I'm looking to book this trip for Christmas this year - well excited after reading your review!

Excellent piece

Neil

Anonymous
Mon, 03/03/2008 - 14:00

Got back on Saturday 23 February from this trip.  Oscarina makes much the same comments as I would.  It was much more comfortable at Mushers Lodge and even the wilderness lodge than we had expected. The temperatures generally did not seem as cold as we had thought they would be or maybe we went too well prepared because of what it said in the trip notes. We didn't use the hand and feet warming pads we took at all.

It was tiring but so much fun and the 2 days with the dogs was the best.  The cross-country ski-ing was hard work and (never having skied before) I took them off and walked part of the way when I got fed up with falling over on a rutted downhill section but managed to get back on to complete the rest of the course. The lunchtime trackside campfires were very welcome and I shall miss the sausage and cup-a-soup concoctions prepared by our brilliant guide Sabine. 
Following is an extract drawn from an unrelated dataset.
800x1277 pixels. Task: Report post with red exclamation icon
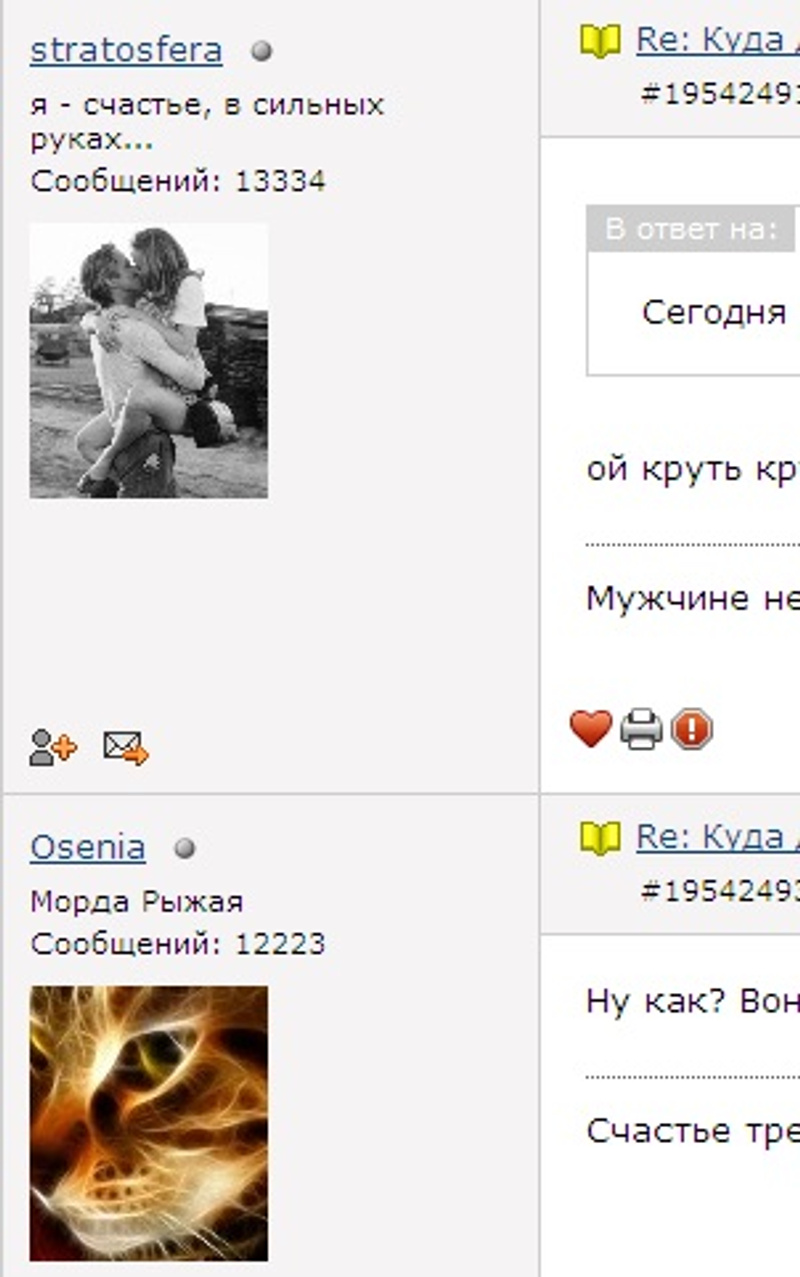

I went passenger on the snowmobile trip as I was too nervous to be in charge of one and I found the noise and smell a bit incongruous with the beauty and tranquility around us. The main plus for the snowmobiling was that we could get further into wilder scenery and I could take more one-handed photos from the back seat.  My camera behaved well (I kept it in my top zip pocket between shots, sometimes in a zippy bag) and I only needed to change the batteries once.  Tip: if you have binoculars, have them with you all the time. The one time we saw a grazing moose was on the snowmobile trip and I had left mine behind.
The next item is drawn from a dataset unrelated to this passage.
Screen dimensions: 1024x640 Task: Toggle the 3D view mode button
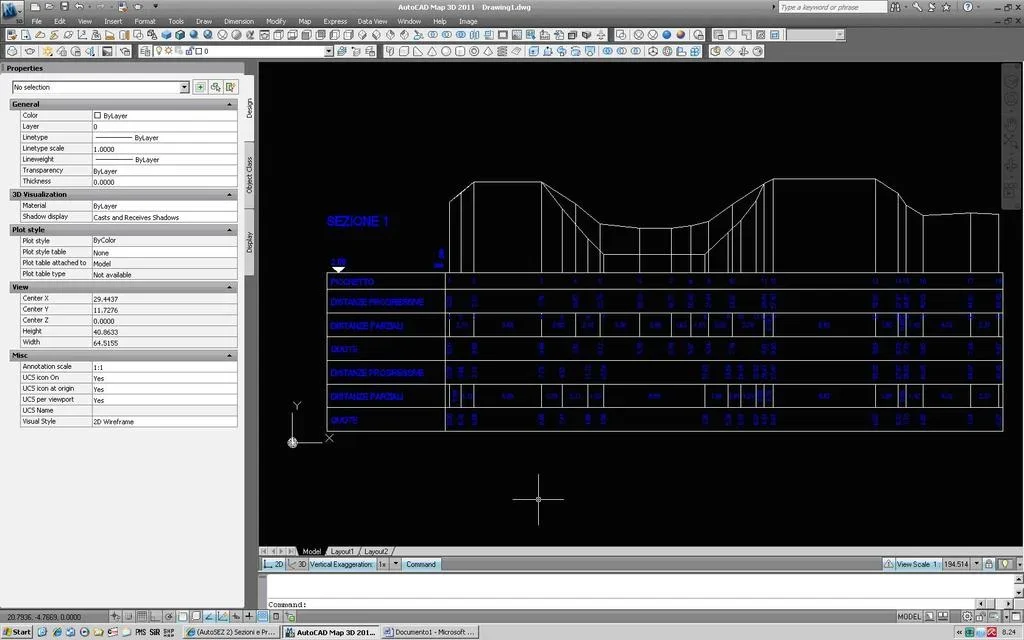298,564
Our group of 11 of very assorted ages (17 to 60+) worked well together, starting with the team igloo construction on our first day.  Only the four more mature members of the party actually did the proper sauna experience at the wilderness lodge (including rolling in the snow), the rest preferring to stay in the cabin in the warmth of the log fire.

Oh and we did see a slight glimmer of northern lights, which was better than nothing.

Jean

Anonymous
Tue, 03/04/2008 - 21:14

Can you advise me as to how long you spend dog sledding?

Anonymous
Sun, 03/09/2008 - 21:37

We spent two days dogsledding and our guide said that if the group wanted to, she could change the itinerary so we could do it for another day as well (e.g instead of the snowmobiles) but although we all really enjoyed the dogs, we also wanted to do the snowmobiling.